I have never tested this with OpenCL but use it in CUDA.
Please be warned that the compiler may reorder or remove the register read.
On NVIDIA you can use the following:
typedef unsigned long uint64_t; // if you haven't done so earlier
inline uint64_t n_nv_Clock()
{
uint64_t n_clock;
asm volatile("mov.u64 %0, %%clock64;" : "=l" (n_clock)); // make sure the compiler will not reorder this
return n_clock;
}
The volatile keyword tells the optimizer that you really mean it and don't want it moved / optimized away. This is a standard way of doing so both in PTX and e.g. in gcc.
Note that this returns clocks, not nanoseconds. You need to query for device clock frequency (using clGetDeviceInfo(device, CL_DEVICE_MAX_CLOCK_FREQUENCY, sizeof(freq), &freq, 0))). Also note that on older devices there are two frequencies (or three if you count the memory frequency which is irrelevant in this case): the device clock and the shader clock. What you want is the shader clock.
With the 64-bit version of the register you don't need to worry about overflowing as it generally takes hundreds of years. On the other hand, the 32-bit version can overflow quite often (you can still recover the result - unless it overflows twice).
Now, 10 years later after the question was posted I did some tests on NVidia. I tried running the answers given by user 'Spectral' and 'the swine'. Answer given by 'Spectral' does not work. I always got same invalid values returned by clock_time function.
uint clock_time()
{
uint clock_time;
asm("mov.u32 %0, %%clock;" : "=r"(clock_time)); // this is wrong
return clock_time;
}
After subtracting start and end time I got zero.
So had a look at the PTX assembly which in PyOpenCL you can get this way:
kernel_string = """
your OpenCL code
"""
prg = cl.Program(ctx, kernel_string).build()
print(prg.binaries[0].decode())
It turned out that the clock command was optimized away! So there was no '%clock' instruction in the printed assembly.

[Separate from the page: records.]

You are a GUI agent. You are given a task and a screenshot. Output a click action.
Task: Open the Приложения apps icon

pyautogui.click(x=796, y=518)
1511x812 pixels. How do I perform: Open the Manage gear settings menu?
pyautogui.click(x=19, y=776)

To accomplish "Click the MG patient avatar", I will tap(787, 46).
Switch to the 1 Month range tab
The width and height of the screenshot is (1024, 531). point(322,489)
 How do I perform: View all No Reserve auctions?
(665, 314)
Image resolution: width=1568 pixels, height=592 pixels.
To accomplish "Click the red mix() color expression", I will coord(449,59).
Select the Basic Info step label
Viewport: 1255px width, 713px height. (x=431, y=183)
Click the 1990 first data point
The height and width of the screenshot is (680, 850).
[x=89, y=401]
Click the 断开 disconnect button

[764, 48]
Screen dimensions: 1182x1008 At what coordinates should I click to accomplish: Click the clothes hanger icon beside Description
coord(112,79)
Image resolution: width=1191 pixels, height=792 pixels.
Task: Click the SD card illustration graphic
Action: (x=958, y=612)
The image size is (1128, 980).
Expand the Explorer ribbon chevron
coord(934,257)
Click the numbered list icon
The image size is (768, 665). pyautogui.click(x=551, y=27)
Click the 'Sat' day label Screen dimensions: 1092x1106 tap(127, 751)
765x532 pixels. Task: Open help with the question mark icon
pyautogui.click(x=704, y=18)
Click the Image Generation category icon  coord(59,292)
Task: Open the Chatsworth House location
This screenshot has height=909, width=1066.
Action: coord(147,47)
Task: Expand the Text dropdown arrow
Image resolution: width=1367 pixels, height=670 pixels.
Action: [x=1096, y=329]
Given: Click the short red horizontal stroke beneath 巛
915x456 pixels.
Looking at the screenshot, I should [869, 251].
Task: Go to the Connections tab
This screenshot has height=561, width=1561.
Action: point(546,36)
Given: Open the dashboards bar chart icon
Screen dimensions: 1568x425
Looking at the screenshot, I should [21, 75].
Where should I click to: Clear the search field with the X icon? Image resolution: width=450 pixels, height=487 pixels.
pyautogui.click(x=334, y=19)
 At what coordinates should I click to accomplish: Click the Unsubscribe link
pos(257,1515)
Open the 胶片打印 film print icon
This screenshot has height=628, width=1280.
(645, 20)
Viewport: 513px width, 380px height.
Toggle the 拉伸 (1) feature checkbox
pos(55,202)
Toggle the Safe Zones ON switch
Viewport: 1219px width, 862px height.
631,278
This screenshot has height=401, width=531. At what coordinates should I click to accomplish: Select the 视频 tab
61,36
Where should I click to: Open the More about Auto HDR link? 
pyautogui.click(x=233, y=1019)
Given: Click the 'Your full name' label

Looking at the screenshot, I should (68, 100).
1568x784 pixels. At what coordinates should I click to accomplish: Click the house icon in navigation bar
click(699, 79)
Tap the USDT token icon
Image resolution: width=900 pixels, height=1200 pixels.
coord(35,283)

Looking into Nvidia's PTX documentation I found the following:
'Normally any memory that is written to will be specified as an out operand, but if there is a hidden side effect on user memory (for example, indirect access of a memory location via an operand), or if you want to stop any memory optimizations around the asm() statement performed during generation of PTX, you can add a "memory" clobbers specification after a 3rd colon, e.g.:'
So the function that actually work is this:
uint clock_time()
{
uint clock_time;
asm volatile ("mov.u32 %0, %%clock;" : "=r"(clock_time) :: "memory");
return clock_time;
}
The assembly contained lines like:
// inline asm
mov.u32 %r13, %clock;
// inline asm
The version given by 'the swine' also works.